* [WORK TASK]:
The records below must be transcribed precisely and in full.

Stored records

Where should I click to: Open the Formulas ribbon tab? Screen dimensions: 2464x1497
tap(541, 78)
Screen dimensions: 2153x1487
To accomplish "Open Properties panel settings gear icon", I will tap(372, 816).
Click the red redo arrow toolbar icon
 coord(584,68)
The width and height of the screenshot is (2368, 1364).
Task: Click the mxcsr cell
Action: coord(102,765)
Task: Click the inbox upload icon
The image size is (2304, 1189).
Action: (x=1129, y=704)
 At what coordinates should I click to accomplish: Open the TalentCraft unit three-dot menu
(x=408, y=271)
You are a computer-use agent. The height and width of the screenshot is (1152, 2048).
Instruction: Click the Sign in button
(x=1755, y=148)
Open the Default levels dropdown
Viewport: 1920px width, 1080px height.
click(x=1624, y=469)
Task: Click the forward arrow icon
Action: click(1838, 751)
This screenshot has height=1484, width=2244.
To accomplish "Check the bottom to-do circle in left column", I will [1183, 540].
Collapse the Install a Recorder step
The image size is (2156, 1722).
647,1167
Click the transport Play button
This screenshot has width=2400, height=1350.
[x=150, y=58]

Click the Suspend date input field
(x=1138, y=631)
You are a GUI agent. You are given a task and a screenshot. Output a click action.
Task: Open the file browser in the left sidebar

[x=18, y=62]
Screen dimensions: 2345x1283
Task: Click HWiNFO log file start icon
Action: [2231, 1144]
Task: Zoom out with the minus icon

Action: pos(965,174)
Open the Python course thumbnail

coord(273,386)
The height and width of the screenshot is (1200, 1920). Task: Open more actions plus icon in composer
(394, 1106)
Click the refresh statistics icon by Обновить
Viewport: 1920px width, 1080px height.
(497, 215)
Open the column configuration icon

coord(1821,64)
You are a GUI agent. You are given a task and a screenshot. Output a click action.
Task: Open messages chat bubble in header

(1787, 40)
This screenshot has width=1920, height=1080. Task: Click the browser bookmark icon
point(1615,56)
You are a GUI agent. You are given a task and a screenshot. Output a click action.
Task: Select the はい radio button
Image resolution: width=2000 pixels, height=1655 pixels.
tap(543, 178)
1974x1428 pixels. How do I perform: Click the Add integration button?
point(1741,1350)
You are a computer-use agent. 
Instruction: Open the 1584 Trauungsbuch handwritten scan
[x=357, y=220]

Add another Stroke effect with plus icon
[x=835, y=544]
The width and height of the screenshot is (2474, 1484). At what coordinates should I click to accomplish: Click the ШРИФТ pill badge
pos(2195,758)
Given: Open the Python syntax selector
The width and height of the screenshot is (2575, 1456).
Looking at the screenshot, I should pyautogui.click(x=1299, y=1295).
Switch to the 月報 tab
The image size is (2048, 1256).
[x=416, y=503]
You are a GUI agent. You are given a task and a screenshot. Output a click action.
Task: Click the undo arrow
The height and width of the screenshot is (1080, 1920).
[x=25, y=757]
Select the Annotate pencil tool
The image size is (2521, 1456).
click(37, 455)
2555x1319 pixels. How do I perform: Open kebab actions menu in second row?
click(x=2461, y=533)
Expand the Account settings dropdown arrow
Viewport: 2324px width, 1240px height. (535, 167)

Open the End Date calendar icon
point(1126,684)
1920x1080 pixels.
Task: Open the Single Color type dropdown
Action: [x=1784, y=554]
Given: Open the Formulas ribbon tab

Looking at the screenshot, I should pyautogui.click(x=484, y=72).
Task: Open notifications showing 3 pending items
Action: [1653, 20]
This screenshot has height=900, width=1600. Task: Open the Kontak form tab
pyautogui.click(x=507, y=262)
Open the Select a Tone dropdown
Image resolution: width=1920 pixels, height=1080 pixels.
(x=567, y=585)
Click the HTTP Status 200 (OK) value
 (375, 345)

* [YOUR SOLUTION]:
Where should I click to: Open the Formulas ribbon tab? Screen dimensions: 2464x1497
tap(541, 78)
Screen dimensions: 2153x1487
To accomplish "Open Properties panel settings gear icon", I will tap(372, 816).
Click the red redo arrow toolbar icon
 coord(584,68)
The width and height of the screenshot is (2368, 1364).
Task: Click the mxcsr cell
Action: coord(102,765)
Task: Click the inbox upload icon
The image size is (2304, 1189).
Action: (x=1129, y=704)
 At what coordinates should I click to accomplish: Open the TalentCraft unit three-dot menu
(x=408, y=271)
You are a computer-use agent. The height and width of the screenshot is (1152, 2048).
Instruction: Click the Sign in button
(x=1755, y=148)
Open the Default levels dropdown
Viewport: 1920px width, 1080px height.
click(x=1624, y=469)
Task: Click the forward arrow icon
Action: click(1838, 751)
This screenshot has height=1484, width=2244.
To accomplish "Check the bottom to-do circle in left column", I will [1183, 540].
Collapse the Install a Recorder step
The image size is (2156, 1722).
647,1167
Click the transport Play button
This screenshot has width=2400, height=1350.
[x=150, y=58]

Click the Suspend date input field
(x=1138, y=631)
You are a GUI agent. You are given a task and a screenshot. Output a click action.
Task: Open the file browser in the left sidebar

[x=18, y=62]
Screen dimensions: 2345x1283
Task: Click HWiNFO log file start icon
Action: [2231, 1144]
Task: Zoom out with the minus icon

Action: pos(965,174)
Open the Python course thumbnail

coord(273,386)
The height and width of the screenshot is (1200, 1920). Task: Open more actions plus icon in composer
(394, 1106)
Click the refresh statistics icon by Обновить
Viewport: 1920px width, 1080px height.
(497, 215)
Open the column configuration icon

coord(1821,64)
You are a GUI agent. You are given a task and a screenshot. Output a click action.
Task: Open messages chat bubble in header

(1787, 40)
This screenshot has width=1920, height=1080. Task: Click the browser bookmark icon
point(1615,56)
You are a GUI agent. You are given a task and a screenshot. Output a click action.
Task: Select the はい radio button
Image resolution: width=2000 pixels, height=1655 pixels.
tap(543, 178)
1974x1428 pixels. How do I perform: Click the Add integration button?
point(1741,1350)
You are a computer-use agent. 
Instruction: Open the 1584 Trauungsbuch handwritten scan
[x=357, y=220]

Add another Stroke effect with plus icon
[x=835, y=544]
The width and height of the screenshot is (2474, 1484). At what coordinates should I click to accomplish: Click the ШРИФТ pill badge
pos(2195,758)
Given: Open the Python syntax selector
The width and height of the screenshot is (2575, 1456).
Looking at the screenshot, I should pyautogui.click(x=1299, y=1295).
Switch to the 月報 tab
The image size is (2048, 1256).
[x=416, y=503]
You are a GUI agent. You are given a task and a screenshot. Output a click action.
Task: Click the undo arrow
The height and width of the screenshot is (1080, 1920).
[x=25, y=757]
Select the Annotate pencil tool
The image size is (2521, 1456).
click(37, 455)
2555x1319 pixels. How do I perform: Open kebab actions menu in second row?
click(x=2461, y=533)
Expand the Account settings dropdown arrow
Viewport: 2324px width, 1240px height. (535, 167)

Open the End Date calendar icon
point(1126,684)
1920x1080 pixels.
Task: Open the Single Color type dropdown
Action: [x=1784, y=554]
Given: Open the Formulas ribbon tab

Looking at the screenshot, I should pyautogui.click(x=484, y=72).
Task: Open notifications showing 3 pending items
Action: [1653, 20]
This screenshot has height=900, width=1600. Task: Open the Kontak form tab
pyautogui.click(x=507, y=262)
Open the Select a Tone dropdown
Image resolution: width=1920 pixels, height=1080 pixels.
(x=567, y=585)
Click the HTTP Status 200 (OK) value
 (375, 345)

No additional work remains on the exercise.